Problem to solve => Reproduce the data in full, exactly.

[Stored data entries]
★ ★ ★ ★

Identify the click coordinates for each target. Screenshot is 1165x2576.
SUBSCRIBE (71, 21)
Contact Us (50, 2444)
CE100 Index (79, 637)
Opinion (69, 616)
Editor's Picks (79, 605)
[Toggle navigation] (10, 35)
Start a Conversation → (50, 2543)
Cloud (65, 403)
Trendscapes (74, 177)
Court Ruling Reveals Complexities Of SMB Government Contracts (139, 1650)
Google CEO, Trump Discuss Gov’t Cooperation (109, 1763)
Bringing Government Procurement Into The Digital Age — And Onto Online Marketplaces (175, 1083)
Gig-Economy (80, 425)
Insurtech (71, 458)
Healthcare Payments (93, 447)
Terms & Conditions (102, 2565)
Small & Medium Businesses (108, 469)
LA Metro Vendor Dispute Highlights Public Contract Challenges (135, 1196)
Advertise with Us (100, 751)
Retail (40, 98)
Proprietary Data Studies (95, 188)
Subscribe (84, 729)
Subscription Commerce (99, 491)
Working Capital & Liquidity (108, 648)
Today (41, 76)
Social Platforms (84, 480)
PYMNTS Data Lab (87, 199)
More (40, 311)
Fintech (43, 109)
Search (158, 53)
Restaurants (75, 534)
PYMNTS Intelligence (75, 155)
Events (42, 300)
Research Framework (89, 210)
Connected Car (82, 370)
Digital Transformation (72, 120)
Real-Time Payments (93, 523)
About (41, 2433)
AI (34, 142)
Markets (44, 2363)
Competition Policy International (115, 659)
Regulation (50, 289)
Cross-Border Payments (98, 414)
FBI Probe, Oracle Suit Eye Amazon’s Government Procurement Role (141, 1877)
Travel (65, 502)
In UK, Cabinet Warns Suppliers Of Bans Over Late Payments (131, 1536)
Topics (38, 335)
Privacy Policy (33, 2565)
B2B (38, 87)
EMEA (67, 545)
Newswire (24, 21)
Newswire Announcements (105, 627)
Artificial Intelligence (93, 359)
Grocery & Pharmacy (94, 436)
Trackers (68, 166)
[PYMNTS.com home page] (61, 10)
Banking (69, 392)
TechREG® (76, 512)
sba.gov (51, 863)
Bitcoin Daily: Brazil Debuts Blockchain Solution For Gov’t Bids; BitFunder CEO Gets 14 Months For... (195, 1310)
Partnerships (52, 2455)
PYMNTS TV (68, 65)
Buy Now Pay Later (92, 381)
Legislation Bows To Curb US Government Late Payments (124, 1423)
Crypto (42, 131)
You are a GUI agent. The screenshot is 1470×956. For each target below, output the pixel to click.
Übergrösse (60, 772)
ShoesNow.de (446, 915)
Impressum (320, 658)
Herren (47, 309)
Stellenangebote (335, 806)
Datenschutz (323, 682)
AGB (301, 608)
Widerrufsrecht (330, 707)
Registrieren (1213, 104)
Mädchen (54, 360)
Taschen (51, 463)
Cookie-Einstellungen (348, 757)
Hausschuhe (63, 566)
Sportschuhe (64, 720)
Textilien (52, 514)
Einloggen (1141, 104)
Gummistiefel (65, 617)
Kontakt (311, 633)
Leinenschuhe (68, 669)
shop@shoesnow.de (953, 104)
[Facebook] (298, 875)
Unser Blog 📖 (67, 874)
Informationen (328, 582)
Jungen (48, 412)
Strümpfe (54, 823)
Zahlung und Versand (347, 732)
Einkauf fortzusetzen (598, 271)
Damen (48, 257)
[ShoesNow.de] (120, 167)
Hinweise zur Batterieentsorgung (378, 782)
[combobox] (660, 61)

★ ★ ★ ★

Response area =>
Identify the click coordinates for each target. Screenshot is 1165x2576.
SUBSCRIBE (71, 21)
Contact Us (50, 2444)
CE100 Index (79, 637)
Opinion (69, 616)
Editor's Picks (79, 605)
[Toggle navigation] (10, 35)
Start a Conversation → (50, 2543)
Cloud (65, 403)
Trendscapes (74, 177)
Court Ruling Reveals Complexities Of SMB Government Contracts (139, 1650)
Google CEO, Trump Discuss Gov’t Cooperation (109, 1763)
Bringing Government Procurement Into The Digital Age — And Onto Online Marketplaces (175, 1083)
Gig-Economy (80, 425)
Insurtech (71, 458)
Healthcare Payments (93, 447)
Terms & Conditions (102, 2565)
Small & Medium Businesses (108, 469)
LA Metro Vendor Dispute Highlights Public Contract Challenges (135, 1196)
Advertise with Us (100, 751)
Retail (40, 98)
Proprietary Data Studies (95, 188)
Subscribe (84, 729)
Subscription Commerce (99, 491)
Working Capital & Liquidity (108, 648)
Today (41, 76)
Social Platforms (84, 480)
PYMNTS Data Lab (87, 199)
More (40, 311)
Fintech (43, 109)
Search (158, 53)
Restaurants (75, 534)
PYMNTS Intelligence (75, 155)
Events (42, 300)
Research Framework (89, 210)
Connected Car (82, 370)
Digital Transformation (72, 120)
Real-Time Payments (93, 523)
About (41, 2433)
AI (34, 142)
Markets (44, 2363)
Competition Policy International (115, 659)
Regulation (50, 289)
Cross-Border Payments (98, 414)
FBI Probe, Oracle Suit Eye Amazon’s Government Procurement Role (141, 1877)
Travel (65, 502)
In UK, Cabinet Warns Suppliers Of Bans Over Late Payments (131, 1536)
Topics (38, 335)
Privacy Policy (33, 2565)
B2B (38, 87)
EMEA (67, 545)
Newswire (24, 21)
Newswire Announcements (105, 627)
Artificial Intelligence (93, 359)
Grocery & Pharmacy (94, 436)
Trackers (68, 166)
[PYMNTS.com home page] (61, 10)
Banking (69, 392)
TechREG® (76, 512)
sba.gov (51, 863)
Bitcoin Daily: Brazil Debuts Blockchain Solution For Gov’t Bids; BitFunder CEO Gets 14 Months For... (195, 1310)
Partnerships (52, 2455)
PYMNTS TV (68, 65)
Buy Now Pay Later (92, 381)
Legislation Bows To Curb US Government Late Payments (124, 1423)
Crypto (42, 131)
You are a GUI agent. The screenshot is 1470×956. For each target below, output the pixel to click.
Übergrösse (60, 772)
ShoesNow.de (446, 915)
Impressum (320, 658)
Herren (47, 309)
Stellenangebote (335, 806)
Datenschutz (323, 682)
AGB (301, 608)
Widerrufsrecht (330, 707)
Registrieren (1213, 104)
Mädchen (54, 360)
Taschen (51, 463)
Cookie-Einstellungen (348, 757)
Hausschuhe (63, 566)
Sportschuhe (64, 720)
Textilien (52, 514)
Einloggen (1141, 104)
Gummistiefel (65, 617)
Kontakt (311, 633)
Leinenschuhe (68, 669)
shop@shoesnow.de (953, 104)
[Facebook] (298, 875)
Unser Blog 📖 (67, 874)
Informationen (328, 582)
Jungen (48, 412)
Strümpfe (54, 823)
Zahlung und Versand (347, 732)
Einkauf fortzusetzen (598, 271)
Damen (48, 257)
[ShoesNow.de] (120, 167)
Hinweise zur Batterieentsorgung (378, 782)
[combobox] (660, 61)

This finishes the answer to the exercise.